ENTRIES PROVIDED Start Marker

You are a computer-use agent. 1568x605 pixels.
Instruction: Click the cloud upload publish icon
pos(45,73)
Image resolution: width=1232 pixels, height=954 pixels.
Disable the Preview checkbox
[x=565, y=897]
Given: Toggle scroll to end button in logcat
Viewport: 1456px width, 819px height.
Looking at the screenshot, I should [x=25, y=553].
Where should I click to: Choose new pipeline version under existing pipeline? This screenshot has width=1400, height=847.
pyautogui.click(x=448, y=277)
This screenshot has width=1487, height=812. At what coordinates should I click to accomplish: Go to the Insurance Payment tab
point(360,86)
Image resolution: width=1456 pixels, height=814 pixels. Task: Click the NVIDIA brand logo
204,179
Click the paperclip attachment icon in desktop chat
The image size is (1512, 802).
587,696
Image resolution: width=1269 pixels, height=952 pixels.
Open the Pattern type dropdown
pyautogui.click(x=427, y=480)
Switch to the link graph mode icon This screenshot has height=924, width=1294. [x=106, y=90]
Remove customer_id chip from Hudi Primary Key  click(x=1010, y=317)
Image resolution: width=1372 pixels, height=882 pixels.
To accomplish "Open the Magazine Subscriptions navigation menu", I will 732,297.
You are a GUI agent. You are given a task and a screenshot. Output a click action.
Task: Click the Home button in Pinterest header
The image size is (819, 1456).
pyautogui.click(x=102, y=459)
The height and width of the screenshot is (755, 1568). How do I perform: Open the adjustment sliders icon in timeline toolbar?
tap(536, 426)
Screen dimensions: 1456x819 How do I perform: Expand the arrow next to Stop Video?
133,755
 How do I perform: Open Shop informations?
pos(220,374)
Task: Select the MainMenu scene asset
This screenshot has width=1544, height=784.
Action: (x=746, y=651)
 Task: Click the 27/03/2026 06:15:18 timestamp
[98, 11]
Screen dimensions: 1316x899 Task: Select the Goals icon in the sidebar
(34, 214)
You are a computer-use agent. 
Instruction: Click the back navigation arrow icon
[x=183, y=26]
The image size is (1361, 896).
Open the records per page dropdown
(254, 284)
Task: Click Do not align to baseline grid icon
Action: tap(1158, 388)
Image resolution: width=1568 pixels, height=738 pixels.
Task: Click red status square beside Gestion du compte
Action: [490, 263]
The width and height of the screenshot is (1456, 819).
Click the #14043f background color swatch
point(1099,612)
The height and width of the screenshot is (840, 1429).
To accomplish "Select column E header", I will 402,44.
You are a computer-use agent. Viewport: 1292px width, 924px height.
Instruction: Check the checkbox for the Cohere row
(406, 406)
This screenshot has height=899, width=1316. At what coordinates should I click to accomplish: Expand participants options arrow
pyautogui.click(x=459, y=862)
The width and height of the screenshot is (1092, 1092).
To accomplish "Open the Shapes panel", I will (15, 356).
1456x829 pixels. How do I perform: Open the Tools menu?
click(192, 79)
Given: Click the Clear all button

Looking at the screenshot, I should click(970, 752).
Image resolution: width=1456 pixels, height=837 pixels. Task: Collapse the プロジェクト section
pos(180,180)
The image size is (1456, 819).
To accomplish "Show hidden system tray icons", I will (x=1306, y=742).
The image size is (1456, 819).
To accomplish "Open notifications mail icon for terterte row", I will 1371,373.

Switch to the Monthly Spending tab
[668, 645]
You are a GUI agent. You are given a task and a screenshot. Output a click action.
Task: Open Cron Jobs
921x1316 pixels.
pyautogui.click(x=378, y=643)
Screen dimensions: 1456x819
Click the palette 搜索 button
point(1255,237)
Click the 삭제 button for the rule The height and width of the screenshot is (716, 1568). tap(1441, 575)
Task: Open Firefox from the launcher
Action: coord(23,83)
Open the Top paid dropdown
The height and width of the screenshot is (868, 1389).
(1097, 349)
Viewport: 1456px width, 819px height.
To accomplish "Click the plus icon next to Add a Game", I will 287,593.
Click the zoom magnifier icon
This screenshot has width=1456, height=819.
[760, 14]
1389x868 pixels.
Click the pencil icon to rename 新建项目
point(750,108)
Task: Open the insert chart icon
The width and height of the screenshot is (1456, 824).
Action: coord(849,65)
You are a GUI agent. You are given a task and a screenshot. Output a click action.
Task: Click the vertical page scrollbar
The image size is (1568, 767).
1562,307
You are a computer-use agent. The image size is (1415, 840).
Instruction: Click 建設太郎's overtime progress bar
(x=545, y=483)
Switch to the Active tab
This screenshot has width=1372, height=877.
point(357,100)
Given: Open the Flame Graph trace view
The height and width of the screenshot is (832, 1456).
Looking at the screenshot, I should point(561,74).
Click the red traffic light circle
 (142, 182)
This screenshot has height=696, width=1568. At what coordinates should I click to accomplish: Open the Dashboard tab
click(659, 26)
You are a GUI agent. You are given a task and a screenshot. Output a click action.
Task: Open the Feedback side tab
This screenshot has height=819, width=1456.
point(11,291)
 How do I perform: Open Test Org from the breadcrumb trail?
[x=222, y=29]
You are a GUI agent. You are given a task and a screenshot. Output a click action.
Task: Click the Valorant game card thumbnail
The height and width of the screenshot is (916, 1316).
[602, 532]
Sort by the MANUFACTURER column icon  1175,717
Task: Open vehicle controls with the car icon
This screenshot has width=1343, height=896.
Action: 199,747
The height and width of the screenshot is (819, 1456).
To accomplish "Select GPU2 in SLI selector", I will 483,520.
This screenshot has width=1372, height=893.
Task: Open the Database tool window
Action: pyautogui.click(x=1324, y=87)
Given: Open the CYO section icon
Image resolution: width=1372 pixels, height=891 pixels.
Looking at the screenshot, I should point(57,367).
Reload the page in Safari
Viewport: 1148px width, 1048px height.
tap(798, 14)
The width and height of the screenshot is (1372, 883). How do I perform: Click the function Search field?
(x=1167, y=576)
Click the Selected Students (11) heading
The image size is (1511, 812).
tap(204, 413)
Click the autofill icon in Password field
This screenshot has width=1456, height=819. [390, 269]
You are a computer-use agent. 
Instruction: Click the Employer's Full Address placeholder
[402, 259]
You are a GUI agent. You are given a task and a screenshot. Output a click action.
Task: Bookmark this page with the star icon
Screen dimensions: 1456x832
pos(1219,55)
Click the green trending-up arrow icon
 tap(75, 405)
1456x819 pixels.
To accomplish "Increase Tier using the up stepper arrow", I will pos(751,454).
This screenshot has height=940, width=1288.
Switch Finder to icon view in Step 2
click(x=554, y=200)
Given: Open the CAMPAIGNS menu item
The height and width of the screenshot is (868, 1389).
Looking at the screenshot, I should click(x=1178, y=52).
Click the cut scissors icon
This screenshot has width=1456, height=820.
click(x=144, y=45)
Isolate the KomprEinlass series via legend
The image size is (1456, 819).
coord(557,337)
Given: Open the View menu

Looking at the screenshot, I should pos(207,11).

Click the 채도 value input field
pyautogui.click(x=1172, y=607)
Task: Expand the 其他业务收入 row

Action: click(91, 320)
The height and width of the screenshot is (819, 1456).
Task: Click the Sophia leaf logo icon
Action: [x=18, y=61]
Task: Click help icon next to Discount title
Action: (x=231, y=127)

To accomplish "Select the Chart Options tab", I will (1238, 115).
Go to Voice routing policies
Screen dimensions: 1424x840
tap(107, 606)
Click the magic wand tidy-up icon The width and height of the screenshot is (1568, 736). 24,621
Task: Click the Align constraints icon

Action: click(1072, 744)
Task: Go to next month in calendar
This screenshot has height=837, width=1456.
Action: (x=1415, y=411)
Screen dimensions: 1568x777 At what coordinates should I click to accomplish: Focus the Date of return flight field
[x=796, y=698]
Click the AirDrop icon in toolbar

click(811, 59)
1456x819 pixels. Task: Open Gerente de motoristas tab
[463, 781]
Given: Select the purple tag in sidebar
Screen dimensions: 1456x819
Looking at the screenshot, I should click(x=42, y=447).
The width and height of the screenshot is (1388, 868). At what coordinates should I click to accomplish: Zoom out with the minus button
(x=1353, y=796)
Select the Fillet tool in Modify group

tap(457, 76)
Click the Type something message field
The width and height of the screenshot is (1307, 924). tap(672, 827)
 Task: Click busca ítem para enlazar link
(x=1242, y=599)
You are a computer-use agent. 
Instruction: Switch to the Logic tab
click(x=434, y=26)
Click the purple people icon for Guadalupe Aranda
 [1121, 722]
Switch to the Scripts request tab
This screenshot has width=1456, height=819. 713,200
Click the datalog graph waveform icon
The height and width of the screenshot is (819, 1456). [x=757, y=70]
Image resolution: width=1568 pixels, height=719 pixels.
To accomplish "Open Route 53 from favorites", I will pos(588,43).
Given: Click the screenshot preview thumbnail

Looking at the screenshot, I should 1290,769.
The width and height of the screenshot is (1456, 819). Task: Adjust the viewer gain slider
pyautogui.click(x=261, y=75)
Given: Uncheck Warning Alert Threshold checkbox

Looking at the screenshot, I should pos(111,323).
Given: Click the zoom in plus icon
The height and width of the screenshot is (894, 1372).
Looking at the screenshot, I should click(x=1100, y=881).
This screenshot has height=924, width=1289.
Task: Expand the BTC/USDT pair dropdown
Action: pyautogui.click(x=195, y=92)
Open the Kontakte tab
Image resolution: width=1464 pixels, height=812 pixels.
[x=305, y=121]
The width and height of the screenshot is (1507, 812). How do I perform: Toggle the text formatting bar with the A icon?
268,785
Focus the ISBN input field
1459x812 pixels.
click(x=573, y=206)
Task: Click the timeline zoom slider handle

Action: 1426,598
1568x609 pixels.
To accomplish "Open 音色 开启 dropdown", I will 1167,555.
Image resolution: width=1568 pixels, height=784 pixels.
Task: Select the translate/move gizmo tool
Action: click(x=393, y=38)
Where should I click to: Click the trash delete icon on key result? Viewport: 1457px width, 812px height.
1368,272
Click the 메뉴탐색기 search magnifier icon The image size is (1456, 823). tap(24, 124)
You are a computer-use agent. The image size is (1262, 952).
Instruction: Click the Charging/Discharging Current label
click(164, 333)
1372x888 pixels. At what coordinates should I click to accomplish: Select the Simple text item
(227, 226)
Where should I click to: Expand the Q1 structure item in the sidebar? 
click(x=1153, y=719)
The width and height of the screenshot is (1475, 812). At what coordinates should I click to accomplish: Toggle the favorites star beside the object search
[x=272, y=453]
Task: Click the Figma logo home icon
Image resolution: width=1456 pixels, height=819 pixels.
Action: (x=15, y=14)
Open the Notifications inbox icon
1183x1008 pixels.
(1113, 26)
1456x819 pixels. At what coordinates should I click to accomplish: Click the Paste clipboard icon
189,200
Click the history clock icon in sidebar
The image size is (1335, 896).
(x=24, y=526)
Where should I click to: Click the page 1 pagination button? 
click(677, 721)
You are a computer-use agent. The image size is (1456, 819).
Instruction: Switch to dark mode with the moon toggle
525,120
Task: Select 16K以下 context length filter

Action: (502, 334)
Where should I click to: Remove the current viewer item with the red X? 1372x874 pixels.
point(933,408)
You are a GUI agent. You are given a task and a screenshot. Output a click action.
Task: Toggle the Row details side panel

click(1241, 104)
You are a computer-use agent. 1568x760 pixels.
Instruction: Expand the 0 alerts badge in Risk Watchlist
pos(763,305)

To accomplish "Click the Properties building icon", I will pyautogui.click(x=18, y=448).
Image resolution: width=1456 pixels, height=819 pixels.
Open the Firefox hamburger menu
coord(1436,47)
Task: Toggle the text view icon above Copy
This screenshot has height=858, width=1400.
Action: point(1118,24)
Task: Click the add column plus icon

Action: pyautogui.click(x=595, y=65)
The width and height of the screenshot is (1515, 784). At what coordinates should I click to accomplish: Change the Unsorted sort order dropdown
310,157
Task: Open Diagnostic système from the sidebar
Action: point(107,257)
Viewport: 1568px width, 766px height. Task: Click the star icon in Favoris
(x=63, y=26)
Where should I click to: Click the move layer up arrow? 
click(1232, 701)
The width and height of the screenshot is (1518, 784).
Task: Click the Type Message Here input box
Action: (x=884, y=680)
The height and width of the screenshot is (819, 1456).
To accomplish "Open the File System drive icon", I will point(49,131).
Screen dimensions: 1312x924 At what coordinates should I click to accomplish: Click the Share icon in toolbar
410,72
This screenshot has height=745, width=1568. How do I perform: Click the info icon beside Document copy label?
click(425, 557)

ENTRIES PROVIDED End Marker

_HOW TO COMPLETE THIS TASK_.
Find the word "header" in the entries, and copy every line it shows up in.

_RESULT OF THE EXERCISE_.
Task: Click the Home button in Pinterest header
To accomplish "Select column E header", I will 402,44.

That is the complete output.